Change in Sleep Quality Before Admission to Jail to During Incarceration among Individuals Incarcerated at Coconino County Detention Facility, by Housing Status Prior to Incarceration (2017–2018)
DISCUSSION
Over one-third of participants reported poor or very poor sleep before or during incarceration. How incarceration impacts sleep quality may differ by many factors, including where a person lived prior to being incarcerated. Similar to our findings, most participants in two studies among women incarcerated reported poor sleep quality during incarceration.9,11 Similarly, a recent systematic review of poor sleep quality among individuals incarcerated in prison (n=9 studies) found 43–88% of participants reported poor sleep quality.12 However, prior research did not collect information on change in sleep quality by asking about sleep before incarceration. Additionally, findings did not indicate differences by prior housing status. Findings from prisons, long-term correctional facilities, may not be appropriate to directly compare to our study among individuals incarcerated in jail, a more transient, short-term population.
Many people who experience incarceration come from low socioeconomic backgrounds. Most of our participants had a high school diploma or less and almost half made less than $10,000 in annual income. Individuals with challenging socioeconomic circumstances may experience poor sleep before incarceration and then continue to experience poor or very poor sleep due to the jail environment. Jails could provide opportunities to improve sleep health through physical activity and quality sleep environments with minimal lighting during sleeping hours, comfortable mattresses, controlled temperatures, decreased noise, and appropriate wake times.23 Additionally, jails may prove as an opportunity for reentry planning services, such as housing connections, eviction assistance, Medicaid applications, and job connections, to mitigate some of the profound effects of poverty on sleep and other health outcomes.

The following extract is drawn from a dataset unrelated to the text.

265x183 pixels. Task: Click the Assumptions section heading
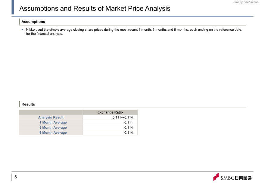coord(33,22)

There are limitations to our study. Generalizability is limited as most participants were Indigenous. Further, there may be measurement error due to a reliance on self-reported sleep quality data. In particular, our measure of sleep quality before incarceration may induce recall bias for participants who were incarcerated for long periods of time. We conducted a sensitivity analysis in which we excluded participants with outlying incarceration times (longer than 206 days). Findings were not substantially different. Additionally, we asked participants to report their sleep quality in the week prior to being incarcerated. Depending on the circumstances around participants’ arrest and incarceration, the week before incarceration may be worse on average compared to their usual sleep quality, suggesting a smaller change in sleep quality upon admission to jail. Future studies should consider typical sleep quality prior to admission to jail.

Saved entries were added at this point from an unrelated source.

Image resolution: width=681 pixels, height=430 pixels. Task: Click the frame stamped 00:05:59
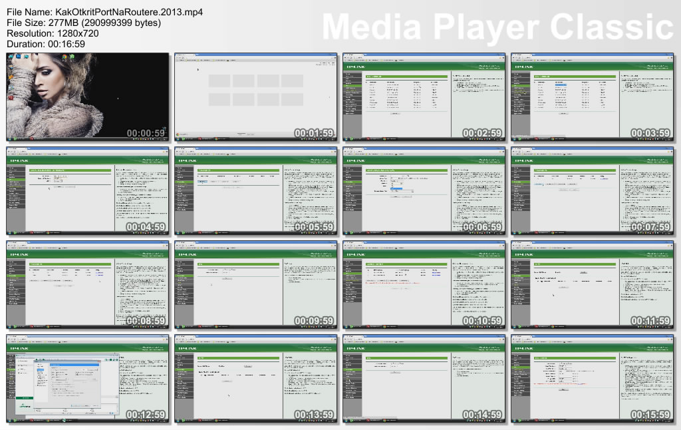point(256,190)
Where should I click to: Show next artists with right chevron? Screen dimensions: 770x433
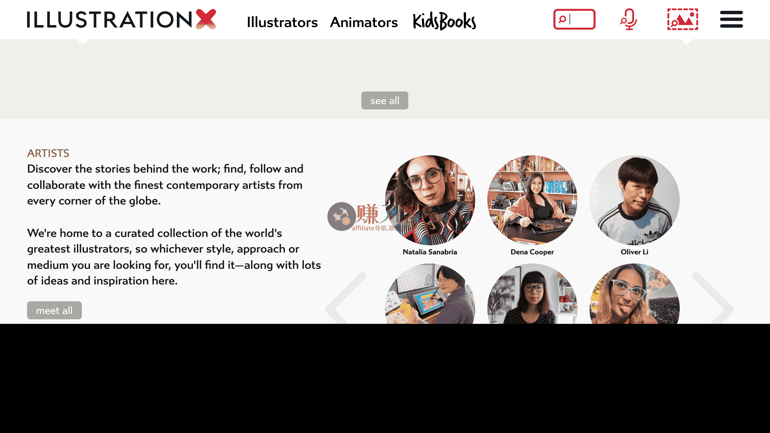click(713, 298)
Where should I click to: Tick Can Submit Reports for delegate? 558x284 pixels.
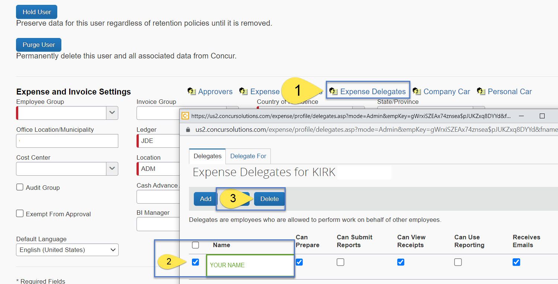point(340,262)
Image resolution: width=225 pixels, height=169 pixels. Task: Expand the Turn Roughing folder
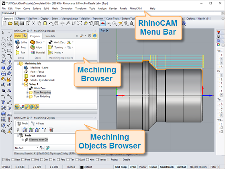[27, 93]
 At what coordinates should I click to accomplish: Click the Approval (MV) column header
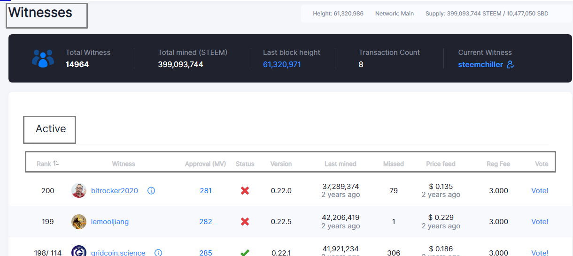(x=205, y=164)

Overall, the findings in this brief report highlight the vulnerable sleep health of individuals incarcerated in jail and the moderating role of housing before incarceration on changes in sleep health. Future research should investigate whether improving living and sleeping conditions both before and during incarceration will confer additional benefits to health and well-being of this at-risk population.
Acknowledgements:
The authors want to thank Dr. Robert Trotter II for being a leader in correctional health and making this work possible. The authors would also like to acknowledge the members of the Coconino County Criminal Justice Coordinating Council (CJCC) and James Brett (Program Coordinator for the Coconino County Detention Center) who provided key access and advice to the field staff during data collection. In addition, important contributions to the data collection were made by Robert T. Trotter II (NAU), Viacheslav Y. Fofanov (NAU), Bailey Kohlbeck (NAU), Nicola Williams (NAU), Kellie Rexroat (NAU), Luke Chiverton (NAU), Erin Comprosky (NAU), Omar Gomez (NAU), and Galen McCloskey (NAU).
Grant Funding:
This work was supported by the NARBHA Institute, Flagstaff Arizona, with additional support from the Northern Arizona University Center for Health Equity Research (CHER). Research reported in this publication was supported by the National Institute on Minority Health and Health Disparities of the National Institutes of Health under Award Number U54MD012388. The content is solely the responsibility of the authors and does not necessarily represent the official views of the National Institutes of Health.
Footnotes
Publisher's Disclaimer: This is a PDF file of an unedited manuscript that has been accepted for publication. As a service to our customers we are providing this early version of the manuscript. The manuscript will undergo copyediting, typesetting, and review of the resulting proof before it is published in its final form. Please note that during the production process errors may be discovered which could affect the content, and all legal disclaimers that apply to the journal pertain.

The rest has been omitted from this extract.